Recently, we did a workout. I felt... really good throughout the entire thing (5k tempo). My heart rate was low, it was low 40s (my theory is this blocks out my pain/fatigue). Instead of feeling really proud of myself (I wasn't too far off my PR), I felt kinda frustrated/annoyed. It didn't even feel much like a workout. I felt like I was going fast but I wasn't hurting like I thought I would. The reason I felt so frustrated was that I felt like I could've gone faster last race. During the workout, I kept trying to justify how each pace felt and prove to myself that I could not have actually gone faster last race and that I truly did give it all I had (sounds silly, I know).

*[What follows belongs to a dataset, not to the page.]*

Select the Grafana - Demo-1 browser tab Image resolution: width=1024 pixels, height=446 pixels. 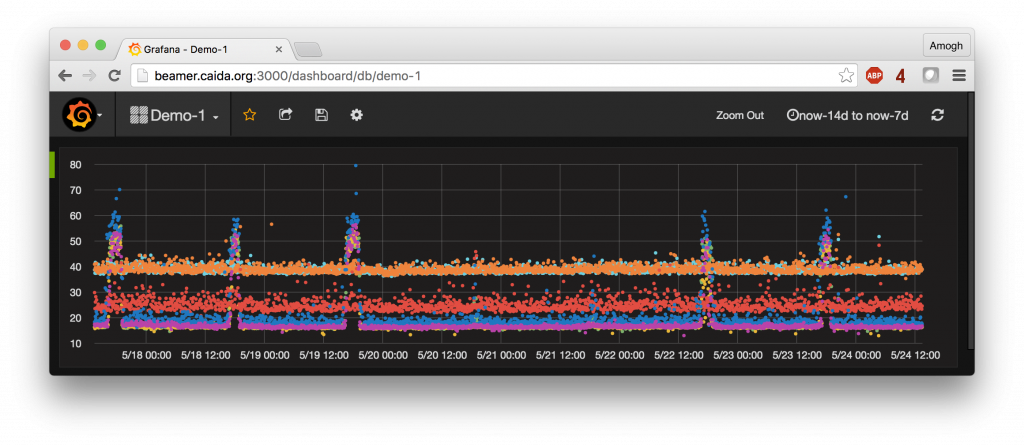tap(206, 49)
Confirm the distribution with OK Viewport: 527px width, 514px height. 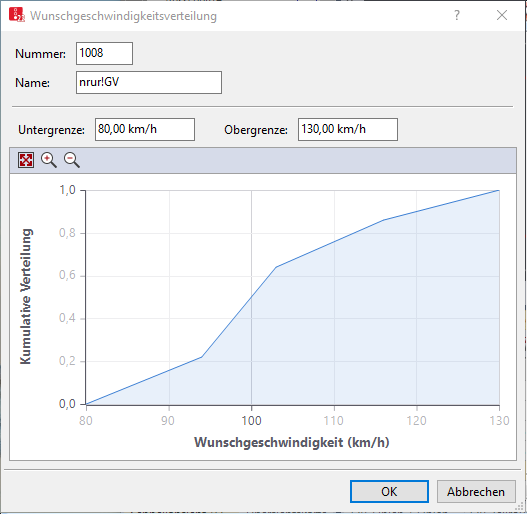pos(389,491)
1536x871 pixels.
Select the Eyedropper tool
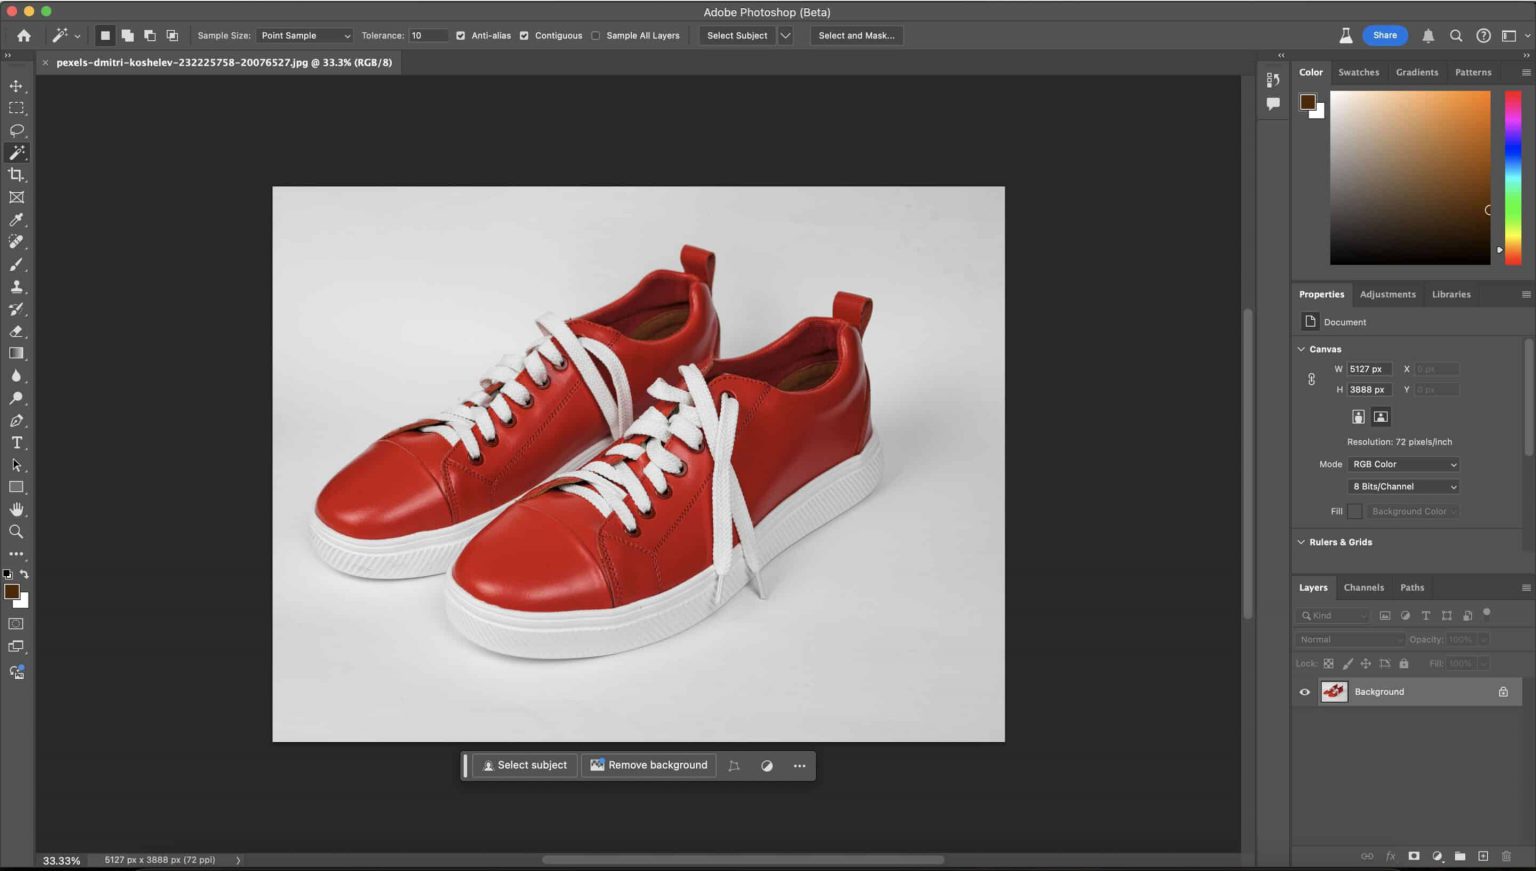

Last race my watch also said I ran considerably more than actual race distance so now I'm beating myself up about how I ran further (which I probably did, but definitely not by that much). It sucks because 2 months ago I would have been on here ranting about how I felt like crap during a workout and wanted to quit because I was slow. I can't win.
I feel like my whole life revolves around running. I'm towards the back of the pack on my college XC team, so there's no pressure for me to score or anything. The pressure comes from myself. I've actually PR'd more than I ever thought I would in the 5k and have had a great season. I couldn't have asked for a better team. But now for this last race I'm worried I won't feel as good as I felt today. Every little ache and pain I feel drives me insane and I freak out about what to eat a couple days up before a race and how much sleep I'm getting.
Any advice about a change in mindset would help.